> Task directions: Write out only the opening lines of the entries, through the line with "Image resolution: width=1000".

> Records for the task:
================================

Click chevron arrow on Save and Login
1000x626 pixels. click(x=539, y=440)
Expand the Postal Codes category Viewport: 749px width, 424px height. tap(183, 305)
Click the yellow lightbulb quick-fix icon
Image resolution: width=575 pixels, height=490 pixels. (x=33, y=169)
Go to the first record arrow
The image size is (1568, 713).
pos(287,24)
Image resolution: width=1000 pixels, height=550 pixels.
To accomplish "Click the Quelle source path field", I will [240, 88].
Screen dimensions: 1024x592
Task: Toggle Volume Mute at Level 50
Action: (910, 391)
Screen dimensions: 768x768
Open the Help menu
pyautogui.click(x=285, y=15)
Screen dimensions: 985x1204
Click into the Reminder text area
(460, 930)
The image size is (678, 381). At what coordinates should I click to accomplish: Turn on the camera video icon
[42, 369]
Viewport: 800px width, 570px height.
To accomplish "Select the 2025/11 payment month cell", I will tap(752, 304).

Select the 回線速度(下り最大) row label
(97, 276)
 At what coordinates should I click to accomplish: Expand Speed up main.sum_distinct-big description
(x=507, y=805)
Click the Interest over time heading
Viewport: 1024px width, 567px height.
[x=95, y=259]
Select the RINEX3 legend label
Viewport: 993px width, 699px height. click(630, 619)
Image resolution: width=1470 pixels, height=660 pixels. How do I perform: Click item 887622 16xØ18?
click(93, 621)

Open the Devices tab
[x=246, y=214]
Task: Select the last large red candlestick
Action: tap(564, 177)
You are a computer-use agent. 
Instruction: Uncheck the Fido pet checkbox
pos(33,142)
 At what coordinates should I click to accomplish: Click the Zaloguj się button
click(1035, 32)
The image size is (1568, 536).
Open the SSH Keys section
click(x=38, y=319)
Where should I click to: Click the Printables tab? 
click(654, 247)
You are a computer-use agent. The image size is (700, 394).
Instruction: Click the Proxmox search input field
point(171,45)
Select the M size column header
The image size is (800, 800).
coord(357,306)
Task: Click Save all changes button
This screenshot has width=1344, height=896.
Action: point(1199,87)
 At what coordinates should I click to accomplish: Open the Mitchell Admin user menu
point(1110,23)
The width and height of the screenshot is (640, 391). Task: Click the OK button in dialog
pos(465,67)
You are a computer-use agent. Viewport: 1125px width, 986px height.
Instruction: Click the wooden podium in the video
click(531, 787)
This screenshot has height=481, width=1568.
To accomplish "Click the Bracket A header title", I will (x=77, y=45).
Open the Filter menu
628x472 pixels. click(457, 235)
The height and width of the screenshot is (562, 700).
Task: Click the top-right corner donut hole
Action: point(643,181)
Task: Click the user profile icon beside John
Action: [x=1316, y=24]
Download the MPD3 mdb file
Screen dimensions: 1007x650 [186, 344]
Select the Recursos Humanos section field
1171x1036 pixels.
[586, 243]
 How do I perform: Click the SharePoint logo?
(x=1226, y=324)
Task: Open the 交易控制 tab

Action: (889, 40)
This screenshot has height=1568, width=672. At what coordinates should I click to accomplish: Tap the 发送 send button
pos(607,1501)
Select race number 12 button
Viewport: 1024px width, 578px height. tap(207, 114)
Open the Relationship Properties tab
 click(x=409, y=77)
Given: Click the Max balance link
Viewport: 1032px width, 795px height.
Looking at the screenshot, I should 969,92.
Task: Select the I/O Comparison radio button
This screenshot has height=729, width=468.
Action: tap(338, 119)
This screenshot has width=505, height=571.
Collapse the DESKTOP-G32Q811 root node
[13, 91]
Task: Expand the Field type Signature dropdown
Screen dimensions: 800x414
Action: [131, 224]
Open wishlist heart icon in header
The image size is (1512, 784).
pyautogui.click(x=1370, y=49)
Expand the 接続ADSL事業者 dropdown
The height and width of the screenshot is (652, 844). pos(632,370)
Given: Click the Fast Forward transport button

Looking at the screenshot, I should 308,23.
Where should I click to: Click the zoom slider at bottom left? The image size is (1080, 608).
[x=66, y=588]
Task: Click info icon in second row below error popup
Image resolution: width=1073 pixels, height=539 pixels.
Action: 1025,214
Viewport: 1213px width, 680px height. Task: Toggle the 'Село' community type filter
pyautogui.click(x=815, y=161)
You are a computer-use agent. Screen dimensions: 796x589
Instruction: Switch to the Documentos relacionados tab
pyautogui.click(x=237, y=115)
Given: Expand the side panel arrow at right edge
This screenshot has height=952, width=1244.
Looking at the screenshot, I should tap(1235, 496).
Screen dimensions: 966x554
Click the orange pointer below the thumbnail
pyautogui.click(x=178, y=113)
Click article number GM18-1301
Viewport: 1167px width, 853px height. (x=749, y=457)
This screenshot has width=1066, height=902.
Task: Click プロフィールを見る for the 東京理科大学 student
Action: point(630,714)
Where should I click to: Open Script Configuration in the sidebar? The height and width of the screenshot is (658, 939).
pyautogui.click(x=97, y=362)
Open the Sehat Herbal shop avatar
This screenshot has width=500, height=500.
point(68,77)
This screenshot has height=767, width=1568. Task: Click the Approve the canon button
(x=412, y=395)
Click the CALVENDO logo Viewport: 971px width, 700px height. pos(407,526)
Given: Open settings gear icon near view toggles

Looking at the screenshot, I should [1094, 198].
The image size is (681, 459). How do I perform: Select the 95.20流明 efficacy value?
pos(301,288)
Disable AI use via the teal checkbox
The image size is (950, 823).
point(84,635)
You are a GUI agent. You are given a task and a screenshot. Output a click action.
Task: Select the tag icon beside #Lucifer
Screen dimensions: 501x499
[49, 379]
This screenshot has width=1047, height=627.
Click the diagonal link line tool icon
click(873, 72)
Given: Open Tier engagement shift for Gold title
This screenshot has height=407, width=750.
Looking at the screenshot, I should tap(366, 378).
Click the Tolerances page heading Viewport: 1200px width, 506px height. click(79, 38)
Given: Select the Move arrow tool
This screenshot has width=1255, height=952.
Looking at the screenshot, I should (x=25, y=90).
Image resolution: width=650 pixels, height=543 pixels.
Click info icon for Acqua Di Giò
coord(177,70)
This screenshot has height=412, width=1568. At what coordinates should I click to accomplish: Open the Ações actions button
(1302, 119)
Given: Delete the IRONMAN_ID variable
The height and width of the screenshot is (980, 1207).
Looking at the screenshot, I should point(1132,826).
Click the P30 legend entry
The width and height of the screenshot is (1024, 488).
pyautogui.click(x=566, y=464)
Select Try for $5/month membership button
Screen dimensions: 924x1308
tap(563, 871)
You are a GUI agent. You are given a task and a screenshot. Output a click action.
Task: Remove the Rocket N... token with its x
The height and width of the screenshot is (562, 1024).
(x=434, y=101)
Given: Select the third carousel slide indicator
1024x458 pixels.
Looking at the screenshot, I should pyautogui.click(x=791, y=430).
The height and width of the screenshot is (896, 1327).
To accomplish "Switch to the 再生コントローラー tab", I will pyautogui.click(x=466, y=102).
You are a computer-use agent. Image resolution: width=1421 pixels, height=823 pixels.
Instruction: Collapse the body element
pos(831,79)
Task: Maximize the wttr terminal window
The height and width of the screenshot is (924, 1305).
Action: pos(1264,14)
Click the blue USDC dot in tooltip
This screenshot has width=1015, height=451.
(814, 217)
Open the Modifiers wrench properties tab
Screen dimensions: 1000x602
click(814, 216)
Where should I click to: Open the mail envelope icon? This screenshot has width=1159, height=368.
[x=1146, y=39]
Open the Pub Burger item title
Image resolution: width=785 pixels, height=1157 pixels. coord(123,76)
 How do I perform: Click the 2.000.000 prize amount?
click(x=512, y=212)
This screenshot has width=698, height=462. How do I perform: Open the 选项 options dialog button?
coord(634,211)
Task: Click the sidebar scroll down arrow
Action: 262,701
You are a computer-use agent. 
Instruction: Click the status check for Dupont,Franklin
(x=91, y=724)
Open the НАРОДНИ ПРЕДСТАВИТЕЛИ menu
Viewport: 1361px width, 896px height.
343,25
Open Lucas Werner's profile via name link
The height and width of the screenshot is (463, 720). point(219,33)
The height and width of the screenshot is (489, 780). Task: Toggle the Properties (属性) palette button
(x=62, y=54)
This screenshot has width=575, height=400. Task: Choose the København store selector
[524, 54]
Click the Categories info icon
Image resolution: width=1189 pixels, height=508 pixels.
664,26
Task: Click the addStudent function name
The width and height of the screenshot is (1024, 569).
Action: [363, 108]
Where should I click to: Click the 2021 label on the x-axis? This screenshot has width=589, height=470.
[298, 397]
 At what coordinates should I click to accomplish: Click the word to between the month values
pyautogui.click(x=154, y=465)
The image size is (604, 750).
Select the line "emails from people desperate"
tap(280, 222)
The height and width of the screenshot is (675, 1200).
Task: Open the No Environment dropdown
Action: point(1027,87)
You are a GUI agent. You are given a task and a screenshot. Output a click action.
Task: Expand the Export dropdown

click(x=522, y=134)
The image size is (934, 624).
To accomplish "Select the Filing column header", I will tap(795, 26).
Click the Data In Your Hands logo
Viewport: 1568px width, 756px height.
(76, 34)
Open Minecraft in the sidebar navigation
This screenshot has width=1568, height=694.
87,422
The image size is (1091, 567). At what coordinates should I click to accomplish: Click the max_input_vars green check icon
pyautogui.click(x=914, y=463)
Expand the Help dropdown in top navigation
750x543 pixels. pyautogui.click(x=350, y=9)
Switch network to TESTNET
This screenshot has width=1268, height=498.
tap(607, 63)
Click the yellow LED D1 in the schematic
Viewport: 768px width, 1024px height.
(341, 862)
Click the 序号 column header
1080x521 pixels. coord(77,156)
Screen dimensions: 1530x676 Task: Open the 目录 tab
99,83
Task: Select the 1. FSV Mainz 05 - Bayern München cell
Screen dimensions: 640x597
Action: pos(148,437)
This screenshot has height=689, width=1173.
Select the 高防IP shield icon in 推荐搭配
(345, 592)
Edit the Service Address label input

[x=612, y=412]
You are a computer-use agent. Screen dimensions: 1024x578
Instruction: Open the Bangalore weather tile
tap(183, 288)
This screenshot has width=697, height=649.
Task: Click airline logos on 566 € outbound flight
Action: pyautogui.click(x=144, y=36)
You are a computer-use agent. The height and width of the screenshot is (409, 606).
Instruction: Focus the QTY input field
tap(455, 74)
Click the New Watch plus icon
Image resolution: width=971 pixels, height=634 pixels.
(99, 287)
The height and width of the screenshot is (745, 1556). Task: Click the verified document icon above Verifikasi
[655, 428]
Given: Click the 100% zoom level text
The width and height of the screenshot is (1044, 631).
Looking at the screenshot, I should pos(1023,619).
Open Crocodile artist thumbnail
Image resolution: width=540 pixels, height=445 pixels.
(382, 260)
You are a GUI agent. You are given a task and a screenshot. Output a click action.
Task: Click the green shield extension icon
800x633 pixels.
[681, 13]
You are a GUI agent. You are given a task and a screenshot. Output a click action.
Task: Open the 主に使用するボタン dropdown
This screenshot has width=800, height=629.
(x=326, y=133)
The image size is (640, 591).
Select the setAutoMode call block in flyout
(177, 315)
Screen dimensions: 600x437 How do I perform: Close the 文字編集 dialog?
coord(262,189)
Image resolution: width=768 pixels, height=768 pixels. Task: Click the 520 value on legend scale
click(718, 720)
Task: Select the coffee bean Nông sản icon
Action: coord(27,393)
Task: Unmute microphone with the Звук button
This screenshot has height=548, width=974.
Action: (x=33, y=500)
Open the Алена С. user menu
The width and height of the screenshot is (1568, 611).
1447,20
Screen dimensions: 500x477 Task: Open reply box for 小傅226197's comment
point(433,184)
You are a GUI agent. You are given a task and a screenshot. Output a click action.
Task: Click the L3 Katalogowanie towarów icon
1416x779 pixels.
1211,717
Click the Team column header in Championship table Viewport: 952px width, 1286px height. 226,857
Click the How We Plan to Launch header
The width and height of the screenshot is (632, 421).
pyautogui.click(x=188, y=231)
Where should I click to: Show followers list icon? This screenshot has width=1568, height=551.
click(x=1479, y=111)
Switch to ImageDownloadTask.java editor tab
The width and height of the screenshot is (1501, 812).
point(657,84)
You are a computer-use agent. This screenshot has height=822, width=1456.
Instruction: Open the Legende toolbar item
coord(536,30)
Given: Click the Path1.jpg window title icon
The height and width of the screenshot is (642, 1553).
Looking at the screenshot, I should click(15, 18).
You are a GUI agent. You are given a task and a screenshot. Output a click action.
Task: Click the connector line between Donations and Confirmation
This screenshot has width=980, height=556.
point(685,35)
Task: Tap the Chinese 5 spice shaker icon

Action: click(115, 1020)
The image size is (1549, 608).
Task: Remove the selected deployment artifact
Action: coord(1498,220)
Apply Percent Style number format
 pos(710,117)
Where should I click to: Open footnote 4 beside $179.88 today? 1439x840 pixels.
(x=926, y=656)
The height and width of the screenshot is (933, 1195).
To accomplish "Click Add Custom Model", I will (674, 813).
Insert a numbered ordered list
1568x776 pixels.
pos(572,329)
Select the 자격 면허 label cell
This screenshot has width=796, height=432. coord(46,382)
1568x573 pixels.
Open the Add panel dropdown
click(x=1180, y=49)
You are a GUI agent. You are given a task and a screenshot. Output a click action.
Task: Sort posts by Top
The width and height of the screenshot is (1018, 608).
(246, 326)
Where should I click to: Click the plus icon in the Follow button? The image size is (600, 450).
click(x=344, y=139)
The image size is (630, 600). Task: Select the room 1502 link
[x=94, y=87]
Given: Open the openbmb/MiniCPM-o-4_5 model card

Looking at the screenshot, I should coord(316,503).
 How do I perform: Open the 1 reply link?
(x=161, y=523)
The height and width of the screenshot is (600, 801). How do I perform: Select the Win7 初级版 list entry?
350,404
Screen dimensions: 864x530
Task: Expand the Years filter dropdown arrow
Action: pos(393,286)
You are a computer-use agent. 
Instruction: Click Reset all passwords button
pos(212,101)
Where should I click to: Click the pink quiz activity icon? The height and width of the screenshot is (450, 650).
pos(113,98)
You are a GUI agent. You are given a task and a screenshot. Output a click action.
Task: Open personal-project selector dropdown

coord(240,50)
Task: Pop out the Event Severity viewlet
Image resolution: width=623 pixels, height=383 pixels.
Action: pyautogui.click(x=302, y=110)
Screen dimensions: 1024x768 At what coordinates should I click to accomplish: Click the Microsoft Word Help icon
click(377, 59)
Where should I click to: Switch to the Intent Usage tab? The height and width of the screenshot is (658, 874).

================================

> Your solution:
Click chevron arrow on Save and Login
1000x626 pixels. click(x=539, y=440)
Expand the Postal Codes category Viewport: 749px width, 424px height. tap(183, 305)
Click the yellow lightbulb quick-fix icon
Image resolution: width=575 pixels, height=490 pixels. (x=33, y=169)
Go to the first record arrow
The image size is (1568, 713).
pos(287,24)
Image resolution: width=1000 pixels, height=550 pixels.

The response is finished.